Filter the records for "computer" and keep each line that has it.

++++++

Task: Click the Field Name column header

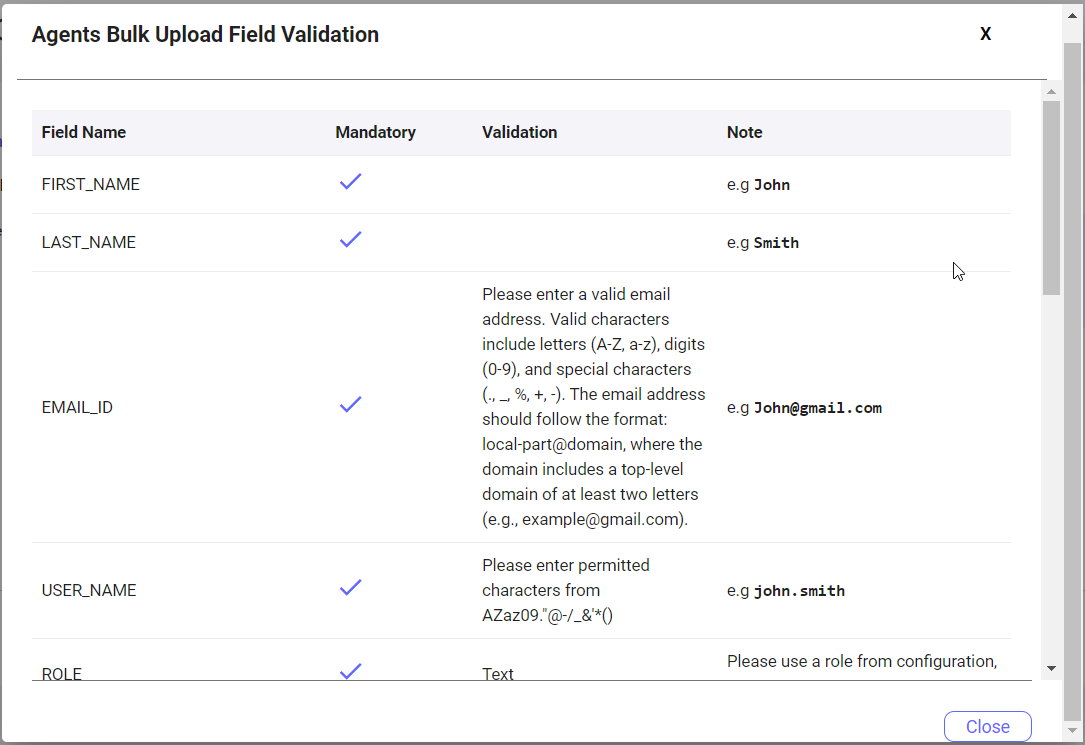Action: click(84, 132)
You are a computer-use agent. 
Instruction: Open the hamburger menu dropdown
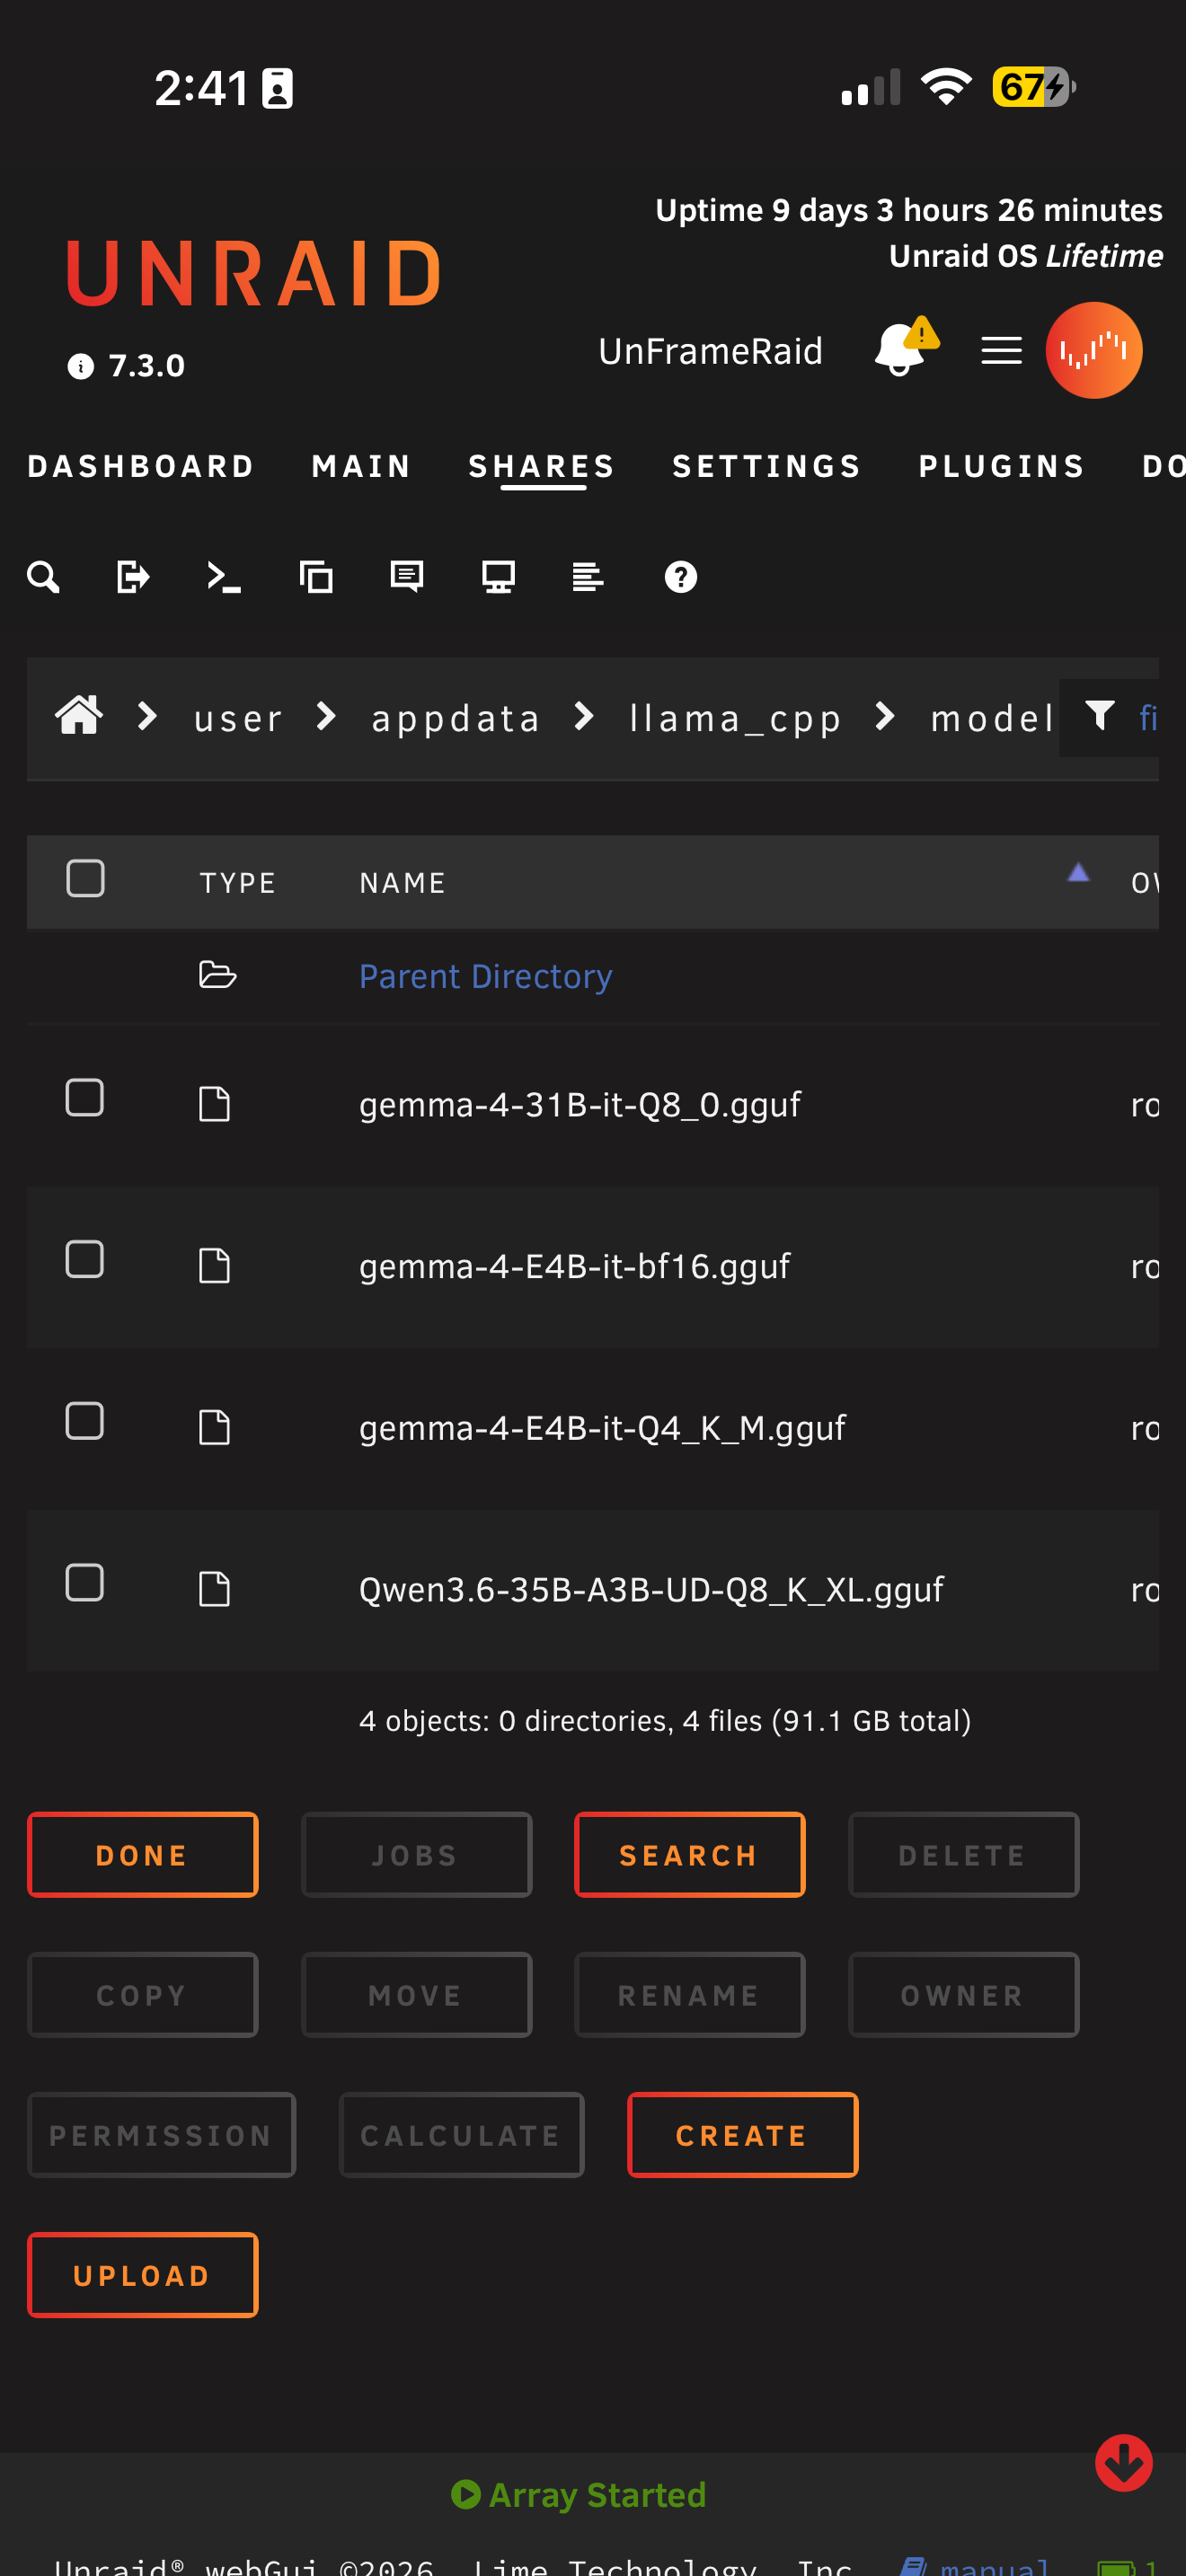[1001, 351]
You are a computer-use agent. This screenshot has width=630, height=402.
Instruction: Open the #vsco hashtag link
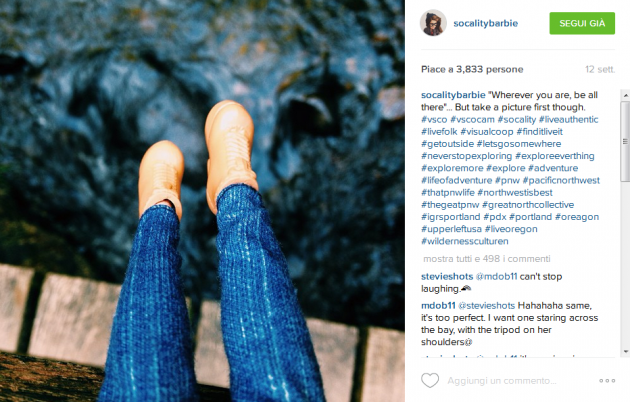coord(434,120)
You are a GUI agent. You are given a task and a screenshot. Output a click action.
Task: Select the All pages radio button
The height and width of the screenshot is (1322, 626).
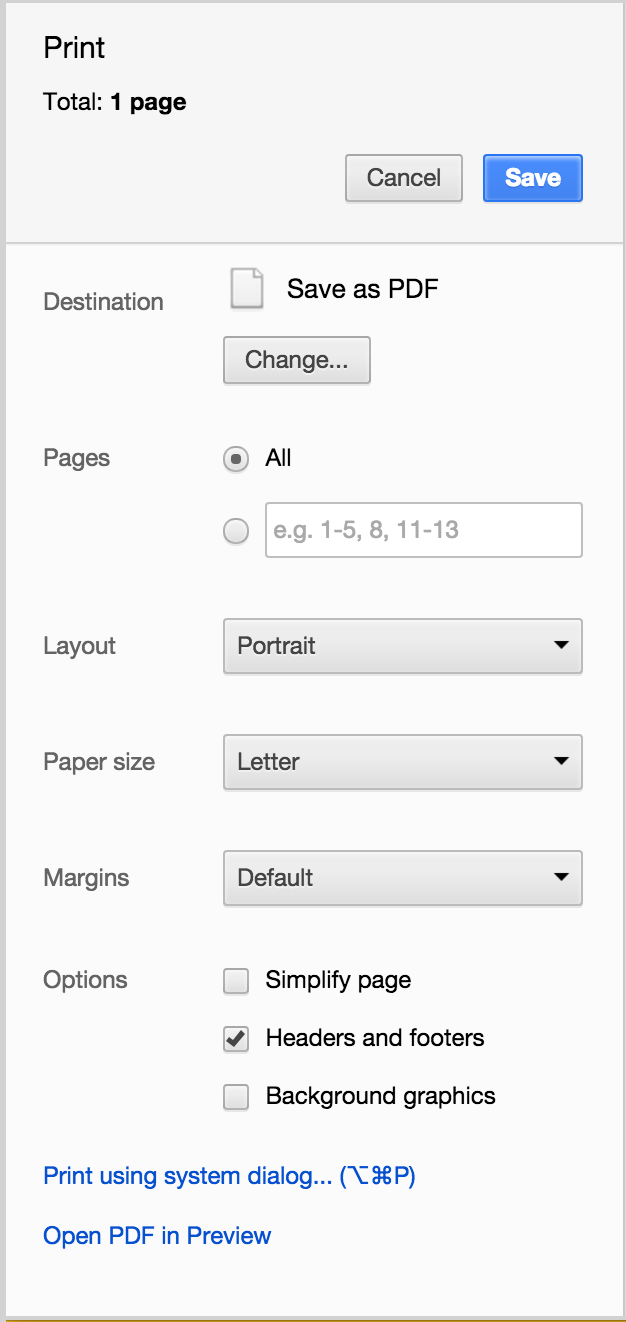pos(235,458)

++++++

_Solved problem_
You are a computer-use agent. 
You are a computer-use agent. This screenshot has width=630, height=402.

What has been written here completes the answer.